Ayman Fadilat-Maan

From the early morning hours of Ramadan, the twentieth young man, Abd al-Rahman al-Mughidha, goes to the Sabeel Ma'an Ramadan tent, armed with cooking tools, knives and special time for preparing meals.

Cut chicken or meat, which provided by the philanthropists to cook and distribute to the needy, then prepare the rice and cut the onion wash pots bring water, wherever you look in the tent of the way you see the angry young man ready to fulfill any requests, pushed by his love to do good. 

Al-Ghayyaza says to Al-Jazeera Net that the Sabeel Ma'an tent has been in existence for the past 18 years, and continues to give will not be stopped by Corona. And north.

Those responsible for the way have been preparing food for the buses of pilgrims crossing the city of Ma'an coming from the Palestinian territories or Iraq or Syria and others, and the road is feeding truck drivers and university students and those stranded by passers-by, in addition to poor and needy families and Syrian refugees residing in the southern border city of Maan with Saudi Arabia And away from the capital, Amman, about 230 km south of Jordan.

Workers in Al-Sabeel volunteers free of charge (Al-Jazeera)

Corona and Al-Sabeel.
With the advent of Corona, the condition of the road changed, so the headquarters assigned to the volunteer team was closed, tents for pilgrims buses and desert road passengers were removed, and gathering in public places was prohibited in response to health conditions and controls.

And the Corona pandemic was absent from the rituals and Ramadan customs inherited from dozens of years in the city of Ma'an. However, the Sabeel Ma'an Ramadan Tent refuses only to withstand Corona, preserving a long-standing charitable heritage.

The Sabeel Ma'an Committee insisted on implementing its volunteer initiative full-time to feed the poor and needy of the city of Ma'an, and it resumed its work after establishing a new tent to work in a suburb of the city. 

The committee took all the reasons for health protection for fear of spreading the virus in the city, and the workers in the tent are keen to take all preventive measures and apply health conditions at work, they wear masks and gloves for that, and they are keen to reduce mixing among them.

During the evening distribution campaigns for meals, distributors are keen on wearing masks and condoms, the use of sterilizers, and the social separation between them and the families receiving Ramadan Iftar. A

Ramadan appearance of faith.
The work on "Sabeel Ma'an" is based on donations and donations in kind and financial provided by the people of good, so that a volunteer committee consisting of 15 people to work for the sake of Ma'an collects these donations, and discharges them in preparing, preparing and distributing food for his needs inside the city.

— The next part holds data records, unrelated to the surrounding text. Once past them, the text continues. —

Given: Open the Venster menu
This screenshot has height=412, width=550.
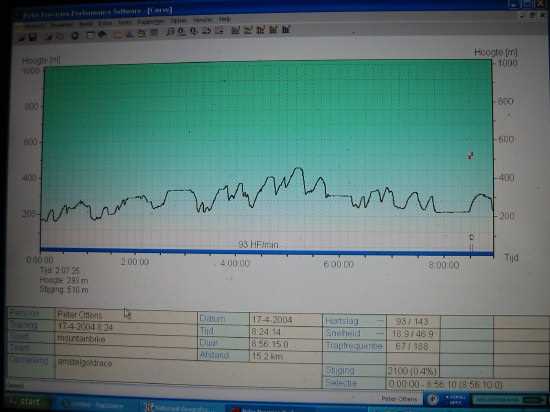Looking at the screenshot, I should tap(203, 20).
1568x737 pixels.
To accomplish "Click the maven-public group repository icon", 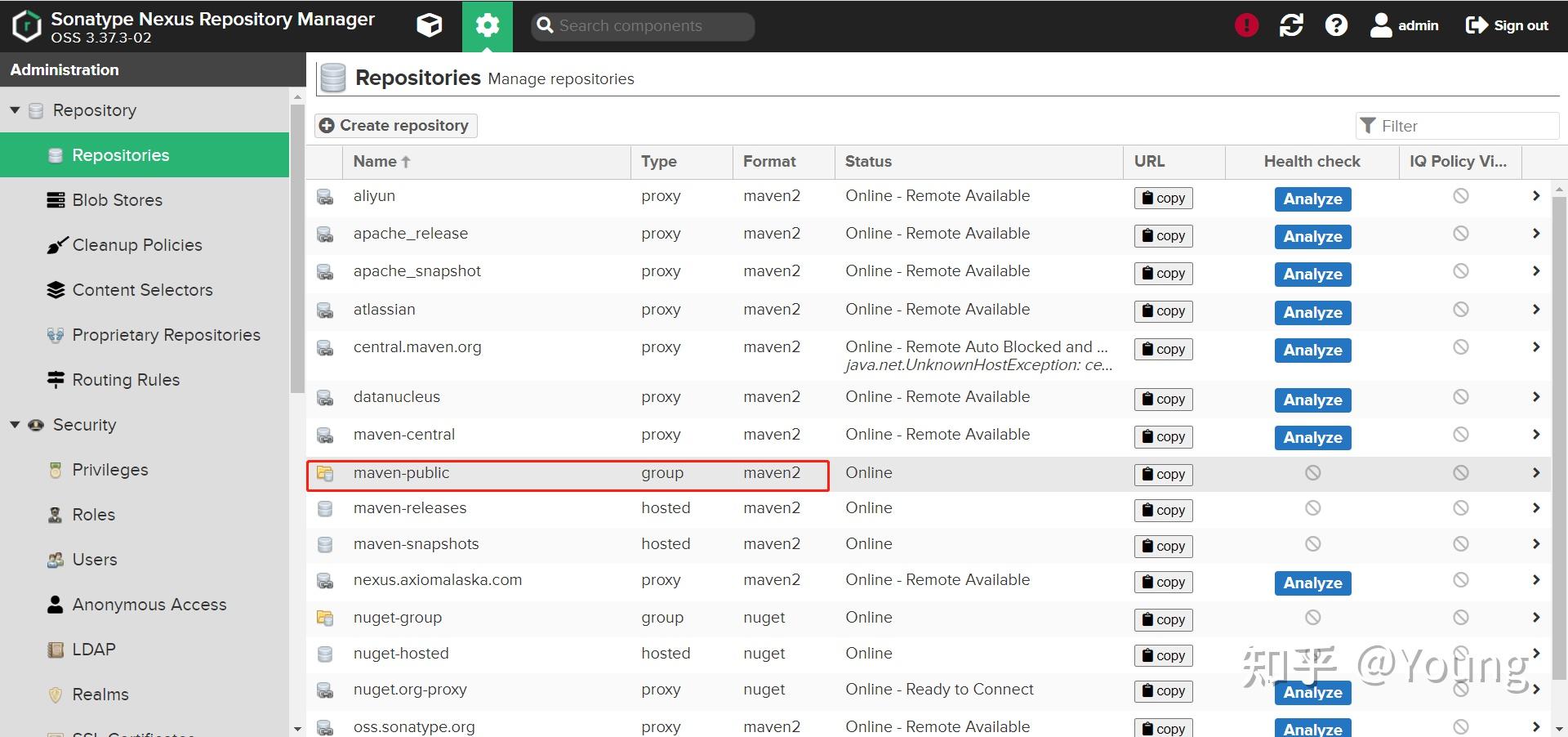I will coord(325,473).
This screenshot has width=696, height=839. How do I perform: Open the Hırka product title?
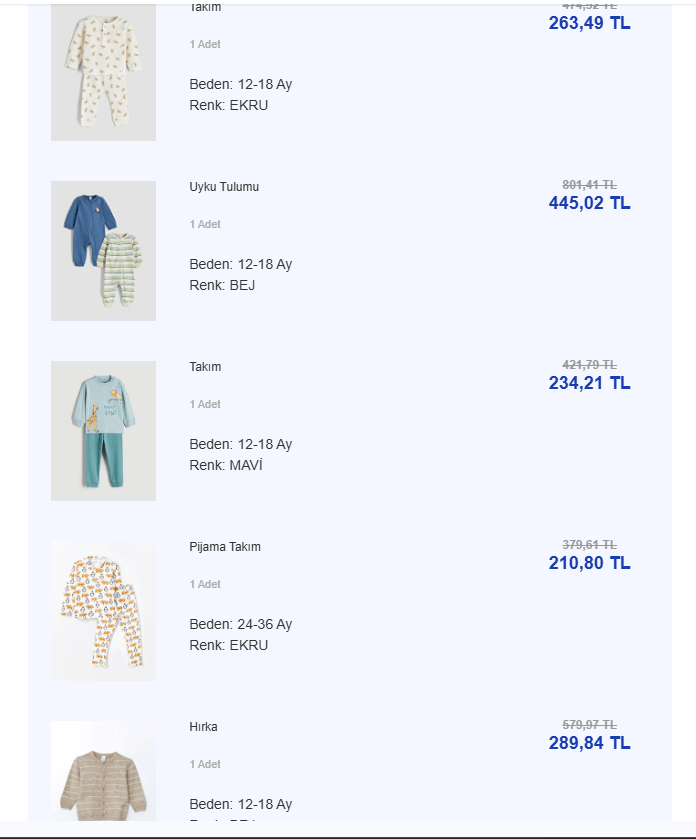[203, 727]
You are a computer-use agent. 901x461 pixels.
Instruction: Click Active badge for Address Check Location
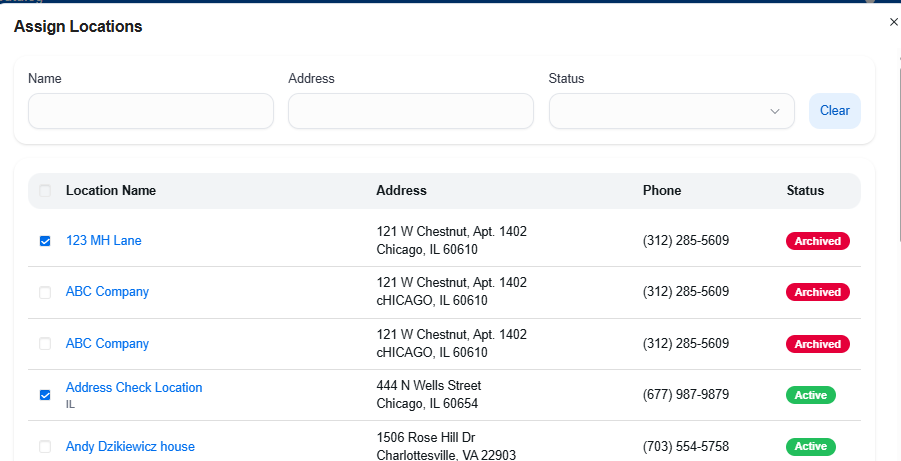coord(810,395)
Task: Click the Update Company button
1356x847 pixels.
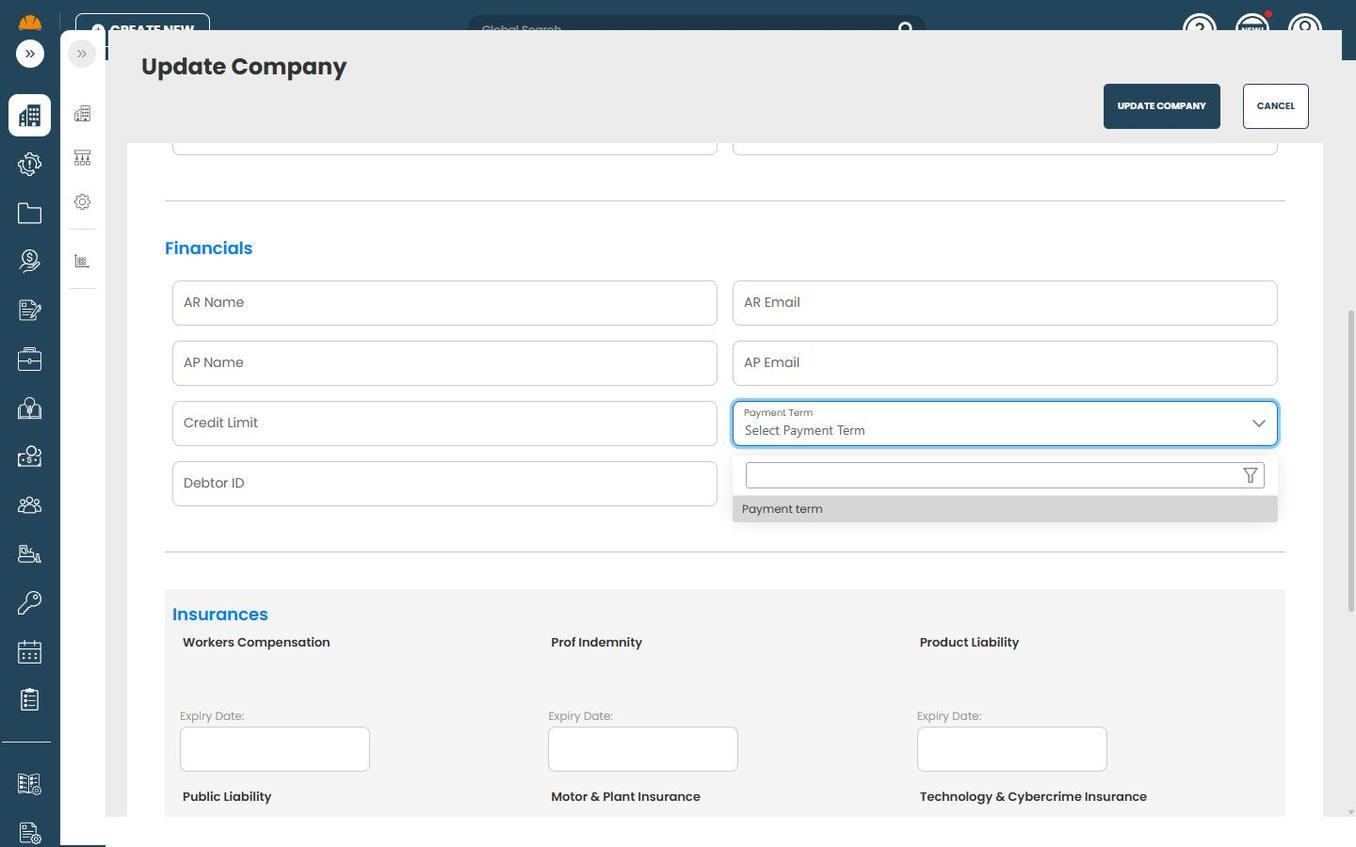Action: [1161, 106]
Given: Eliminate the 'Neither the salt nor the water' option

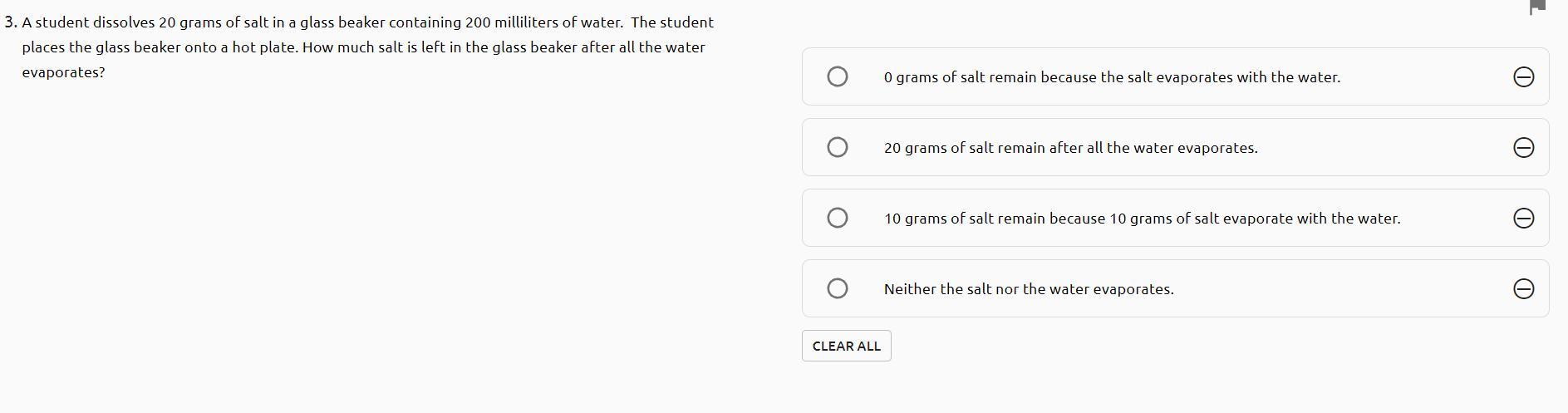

All of this takes place during the hours for citizens to be allowed to roam from eight in the morning until six in the evening, and before the announcement of the evening curfew in the Kingdom. 

"The Sabeel tent is one of the manifestations of the month of the fluorescence of the month of fluorescence in the city of Maan. It started 16 years ago and will continue to do good every year. The Corona virus will not stand in the way of our work," says the head of the "Sabeel Maan" committee, Maher Quraysha, to Al Jazeera Net.

Quraysha adds that the method of operating the Sabeel Tent changed this year in response to health conditions and precautionary measures taken by the government in its confrontations of the Corona pandemic, and "with the stop of Umrah pilgrims and the closure of universities, our work in the tent focused on preparing and distributing food to the poor and needy of the city."

The twentieth young man, Abd al-Rahman al-Mughidhah, works as a volunteer for "Sabeel Ma'an" (Al-Jazeera)

Day-laborers 
In this Ramadan season, the Al-Sabeel Committee allocated a quantity of breakfast food to the families of day-laborers and self-employed people whose income sources have been suspended due to the curfew and the closure of their workplaces and their private institutions. 

The committee provides 400 to 500 breakfast meals a day for families who have hidden in the city of Maan. The amount of meals distributed depends on the value of the donations provided to the Sabeel Committee. The more donations, the greater the number of meals. 

He adds that the people of Ma'an, who used to get used to intercepting vehicles and passenger buses on the desert road and standing in the middle of the street, waving their hands to eat breakfast in the Sabeel Ramadan tent, did not disappear, but it is postponed for the next year after the cloud of Corona clears.